(Stored items from a collection)
****************************************

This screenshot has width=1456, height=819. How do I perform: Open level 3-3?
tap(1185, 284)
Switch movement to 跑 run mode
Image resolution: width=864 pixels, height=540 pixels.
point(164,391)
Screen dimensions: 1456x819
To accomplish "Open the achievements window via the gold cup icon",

****************************************

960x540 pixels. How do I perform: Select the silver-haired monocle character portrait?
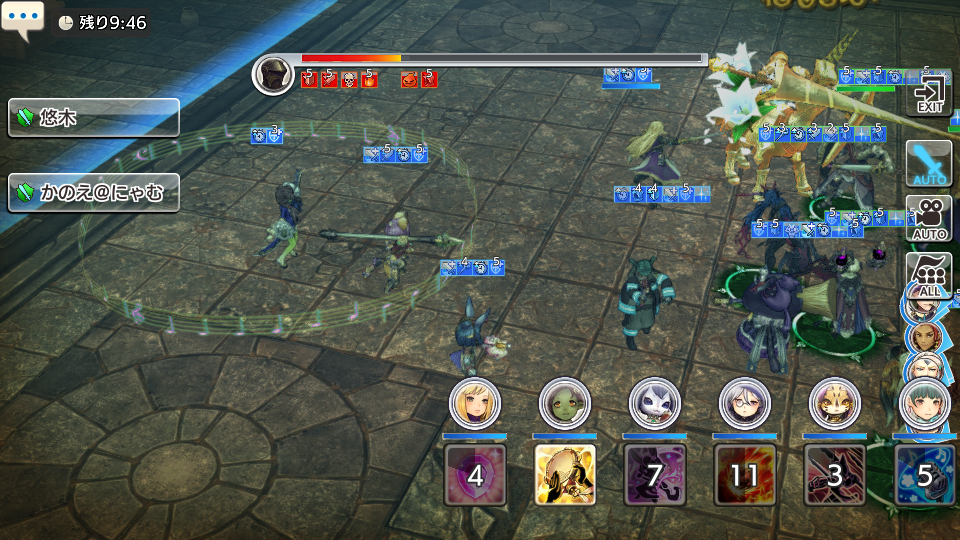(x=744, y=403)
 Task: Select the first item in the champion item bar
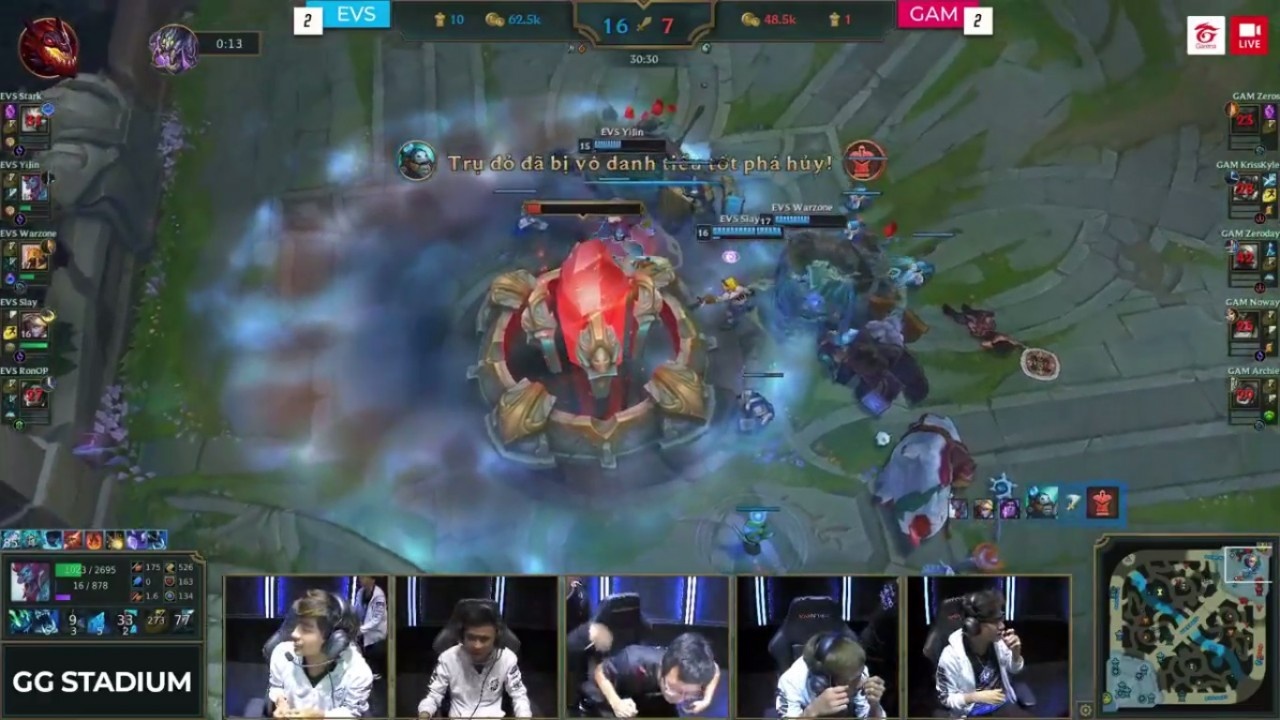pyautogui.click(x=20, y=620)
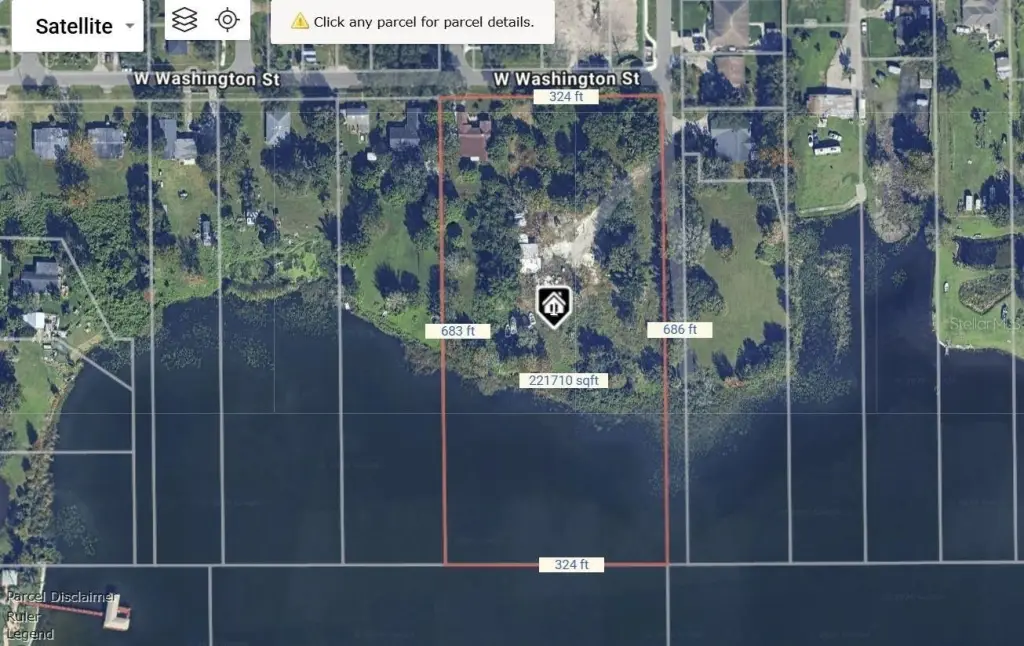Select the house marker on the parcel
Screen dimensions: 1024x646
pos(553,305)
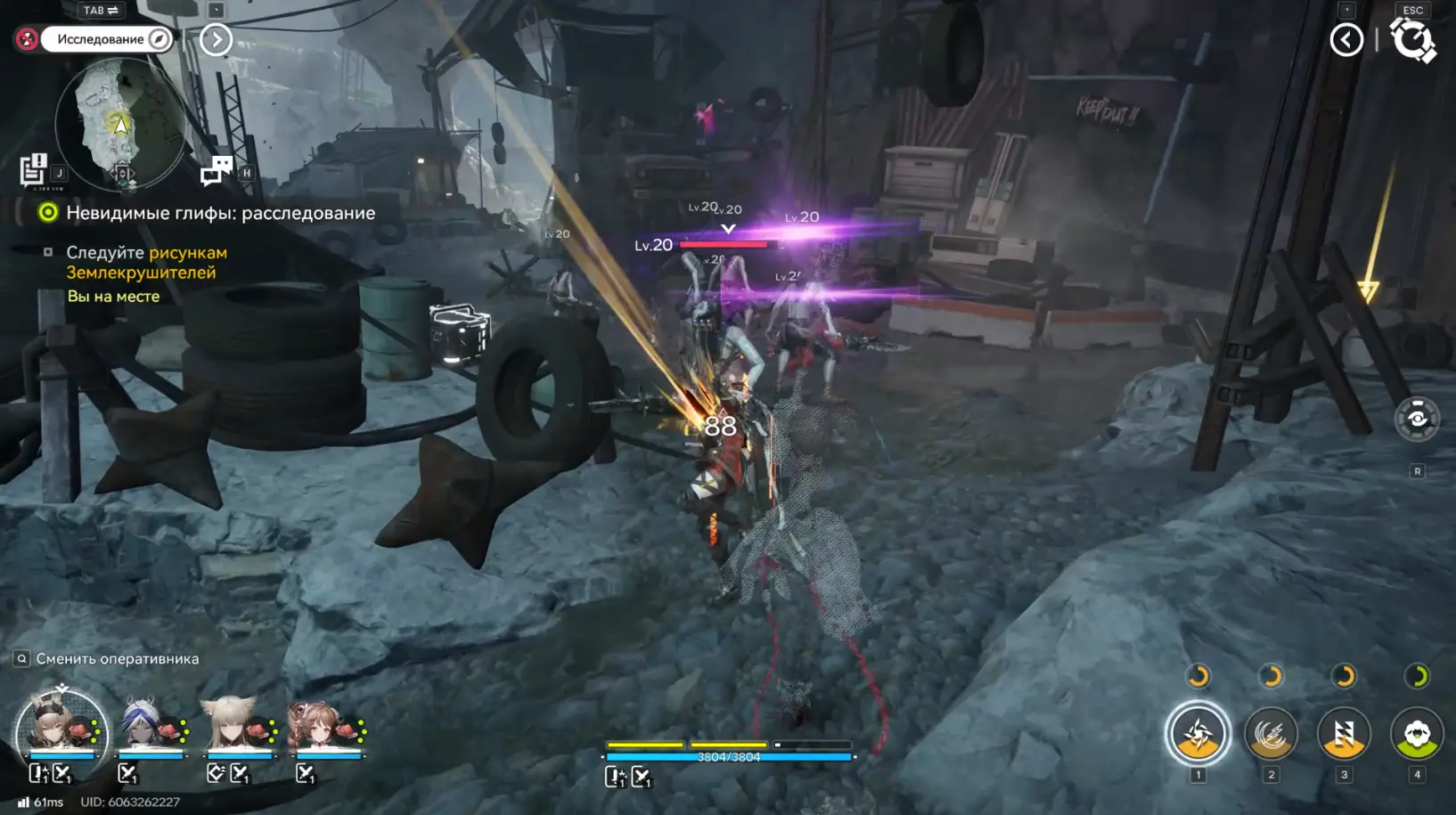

****************************************

= BRIEF =
Output everything in the listing from the line containing "Screen dimensions: 1456x819" down to the line containing "the achievements window", both included, as a JSON list of strings with one string per line and blank lines omitted.

= RESPONSE TO THE EXERCISE =
[
  "Screen dimensions: 1456x819",
  "To accomplish \"Open the achievements window via the gold cup icon\","
]